A Utah judge has handed Democrats a win in the continuing national fight over voting districts by ordering a new map that creates a House seat in a Democratic-leaning area, in a state where Republicans currently control all four positions.
The judge, Dianna Gibson, ruled just before a midnight deadline on Monday that a revised map submitted by the Republican-controlled state legislature “unduly favors Republicans and disfavors Democrats”, throwing out lawmakers’ second attempt to draw districts.
Instead, Gibson approved an alternative proposal drawn by the League of Women Voters of Utah and Mormon Women for Ethical Government. It consolidates Salt Lake county – which includes the state’s largest city – largely within a single district, rather than dividing the Democratic-voting population center among all four seats.
The decision is a setback for Republicans in what they had assumed was secure territory, and breathes new life into Democrats’ attempts to reclaim the House of Representatives in next year’s midterm elections. Democrats need to flip just three seats nationally to gain control of the chamber from the Republican majority.
The Utah ruling lands in the middle of a nationwide battle over congressional maps, sparked by Donald Trump’s push for Republican-led states to redraw their congressional maps early, in the middle of a decade, as opposed to the previous norm of doing so after a census, which typically occur at the end of a decade.

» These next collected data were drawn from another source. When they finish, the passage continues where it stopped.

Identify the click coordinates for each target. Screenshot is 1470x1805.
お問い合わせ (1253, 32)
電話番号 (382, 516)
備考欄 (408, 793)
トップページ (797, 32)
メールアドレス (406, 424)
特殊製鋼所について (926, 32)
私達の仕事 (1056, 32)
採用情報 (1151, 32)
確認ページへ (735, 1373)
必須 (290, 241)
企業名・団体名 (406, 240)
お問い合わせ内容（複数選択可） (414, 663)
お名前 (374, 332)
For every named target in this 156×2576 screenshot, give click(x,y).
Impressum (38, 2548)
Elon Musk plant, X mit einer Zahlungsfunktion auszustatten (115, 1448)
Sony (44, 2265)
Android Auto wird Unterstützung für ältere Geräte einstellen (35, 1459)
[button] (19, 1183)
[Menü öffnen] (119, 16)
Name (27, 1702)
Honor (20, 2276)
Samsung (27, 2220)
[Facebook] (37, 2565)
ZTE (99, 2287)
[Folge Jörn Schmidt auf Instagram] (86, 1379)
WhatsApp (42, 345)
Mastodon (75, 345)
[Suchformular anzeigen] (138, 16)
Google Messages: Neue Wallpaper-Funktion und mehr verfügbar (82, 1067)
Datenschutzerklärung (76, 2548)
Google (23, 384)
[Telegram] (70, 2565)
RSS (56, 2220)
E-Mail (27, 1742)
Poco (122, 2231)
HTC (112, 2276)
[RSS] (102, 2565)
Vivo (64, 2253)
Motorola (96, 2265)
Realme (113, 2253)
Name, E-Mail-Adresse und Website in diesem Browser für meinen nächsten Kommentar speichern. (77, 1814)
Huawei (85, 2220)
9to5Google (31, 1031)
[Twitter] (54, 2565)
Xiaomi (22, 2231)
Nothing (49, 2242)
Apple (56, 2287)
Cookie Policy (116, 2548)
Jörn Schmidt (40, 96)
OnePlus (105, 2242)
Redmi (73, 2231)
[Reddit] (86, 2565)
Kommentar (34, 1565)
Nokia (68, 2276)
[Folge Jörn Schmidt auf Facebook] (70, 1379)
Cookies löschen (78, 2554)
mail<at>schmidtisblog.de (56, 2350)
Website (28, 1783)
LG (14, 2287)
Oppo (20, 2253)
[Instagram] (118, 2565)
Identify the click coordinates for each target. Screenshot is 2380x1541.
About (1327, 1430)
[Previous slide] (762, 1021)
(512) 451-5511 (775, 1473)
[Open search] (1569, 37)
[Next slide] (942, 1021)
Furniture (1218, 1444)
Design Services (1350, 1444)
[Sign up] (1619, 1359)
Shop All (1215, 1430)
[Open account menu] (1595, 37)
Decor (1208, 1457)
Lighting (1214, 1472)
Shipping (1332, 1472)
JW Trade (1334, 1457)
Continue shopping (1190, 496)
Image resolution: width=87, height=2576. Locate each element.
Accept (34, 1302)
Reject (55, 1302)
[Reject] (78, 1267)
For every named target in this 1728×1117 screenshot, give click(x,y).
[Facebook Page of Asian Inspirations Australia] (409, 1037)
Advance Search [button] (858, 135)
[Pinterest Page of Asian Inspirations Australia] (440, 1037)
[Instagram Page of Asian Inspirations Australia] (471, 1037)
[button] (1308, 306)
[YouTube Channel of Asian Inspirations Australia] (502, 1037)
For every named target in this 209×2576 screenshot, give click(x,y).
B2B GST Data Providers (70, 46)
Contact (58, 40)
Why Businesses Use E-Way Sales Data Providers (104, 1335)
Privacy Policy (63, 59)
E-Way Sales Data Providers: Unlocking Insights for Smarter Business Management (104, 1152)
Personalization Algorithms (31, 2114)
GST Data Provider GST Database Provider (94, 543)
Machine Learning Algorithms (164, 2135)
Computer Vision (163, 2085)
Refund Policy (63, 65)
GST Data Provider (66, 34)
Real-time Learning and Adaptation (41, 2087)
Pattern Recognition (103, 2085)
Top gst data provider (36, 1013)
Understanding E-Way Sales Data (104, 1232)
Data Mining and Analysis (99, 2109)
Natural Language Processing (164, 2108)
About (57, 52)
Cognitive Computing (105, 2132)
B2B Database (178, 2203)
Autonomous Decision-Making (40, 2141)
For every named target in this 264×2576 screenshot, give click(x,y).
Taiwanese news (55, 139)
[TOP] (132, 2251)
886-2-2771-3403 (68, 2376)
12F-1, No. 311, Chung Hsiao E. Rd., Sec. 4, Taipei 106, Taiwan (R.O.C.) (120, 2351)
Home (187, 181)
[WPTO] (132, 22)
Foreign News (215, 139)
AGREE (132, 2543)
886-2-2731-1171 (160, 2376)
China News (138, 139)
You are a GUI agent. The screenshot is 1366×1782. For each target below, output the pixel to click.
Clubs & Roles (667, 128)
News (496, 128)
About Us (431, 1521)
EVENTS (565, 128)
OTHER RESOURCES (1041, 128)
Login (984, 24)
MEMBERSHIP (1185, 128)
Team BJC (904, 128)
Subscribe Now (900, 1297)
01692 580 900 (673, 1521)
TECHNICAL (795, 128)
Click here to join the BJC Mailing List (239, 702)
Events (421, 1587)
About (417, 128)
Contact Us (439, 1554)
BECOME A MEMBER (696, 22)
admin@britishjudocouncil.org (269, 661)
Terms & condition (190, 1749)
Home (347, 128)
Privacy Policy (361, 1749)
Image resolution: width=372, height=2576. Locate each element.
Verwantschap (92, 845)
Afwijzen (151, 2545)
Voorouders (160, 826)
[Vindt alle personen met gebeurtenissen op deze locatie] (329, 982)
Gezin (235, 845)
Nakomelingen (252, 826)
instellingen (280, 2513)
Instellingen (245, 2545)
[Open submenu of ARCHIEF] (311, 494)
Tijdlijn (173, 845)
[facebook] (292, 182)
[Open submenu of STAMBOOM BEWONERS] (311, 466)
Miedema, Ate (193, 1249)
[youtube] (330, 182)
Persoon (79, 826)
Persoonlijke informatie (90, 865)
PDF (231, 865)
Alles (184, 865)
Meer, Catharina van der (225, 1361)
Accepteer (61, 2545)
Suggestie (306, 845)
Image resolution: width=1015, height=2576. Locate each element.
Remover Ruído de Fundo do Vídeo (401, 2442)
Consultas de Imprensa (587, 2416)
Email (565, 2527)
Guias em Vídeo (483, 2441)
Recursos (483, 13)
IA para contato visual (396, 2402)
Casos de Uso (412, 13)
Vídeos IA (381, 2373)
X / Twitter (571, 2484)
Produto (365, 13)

Republicans have already locked in advantages in nine seats across Texas, Missouri, North Carolina and Ohio. They have more potential gains looming in Indiana, Kansas, Florida and Louisiana. Democrats have mounted their own counteroffensive, with California voters last week overwhelmingly backing a ballot measure that could hand the party five additional seats. Virginia’s Democratic-controlled legislature is also moving on a plan that could yield two or three more seats for the party.
Utah’s redistricting saga centers on a 2018 ballot measure that voters passed to stop politicians from rigging district boundaries to favor their own party, known as gerrymandering. Gibson first struck down Utah’s congressional map in August, ruling that legislators had circumvented the anti-gerrymandering requirements when they adopted districts after the 2020 census.
The replacement map that Republicans then passed would have kept their grip on all four districts, though making two slightly more competitive. Gibson ruled this still didn’t meet legal standards.
Matt MacPherson, a Republican state representative, denounced the ruling as “a gross abuse of power” and announced he would pursue impeachment proceedings against Gibson. Republicans argue the judge has no legal authority to impose a map that lawmakers haven’t approved. Gibson argued in her decision that she had a duty to ensure a lawful map was in place before the deadline for preparing the 2026 ballot.
The newly redrawn district has already sparked a wave of interest from Democratic politicians hoping to run there. Ben McAdams, a former congressman, who lost his seat in 2020 and remains the only Democrat to represent Utah in federal office this century, is widely expected to announce his candidacy. No Democrat has served in Utah’s congressional delegation since McAdams left office in January 2021.
On Tuesday the House minority leader, Hakeem Jeffries, praised the decision. “Donald Trump and his corrupt sycophants are working overtime to gerrymander,” he said, but now “Democrats are fighting back – and we are winning.”
He added: “The court correctly enacted a fair map that reflects the geographical composition of Salt Lake county instead of the current map that deliberately cracks communities of interest to artificially hand Republicans complete control of the congressional delegation.”
Democrats are “ready to respond forcefully in the weeks ahead” in Illinois, Virginia, New York and Maryland, along with other gerrymandered maps including North Carolina, and will “aggressively contest” the map in Missouri during the spring referendum, he said.
Meanwhile, Republican activists across Utah were working to kill the 2018 anti-gerrymandering law altogether, gathering signatures for a ballot measure to scrap it in 2026, though Punchbowl News reports that the party has since abandoned the campaign. Even if it did succeed, Gibson’s ruling will control Utah’s congressional districts for the 2026 election cycle.
Democrats in the Utah state legislature issued a joint statement celebrating the ruling. “This is a win for every Utahn,” they said. “We took an oath to serve the people of Utah, and fair representation is the truest measure of that promise.”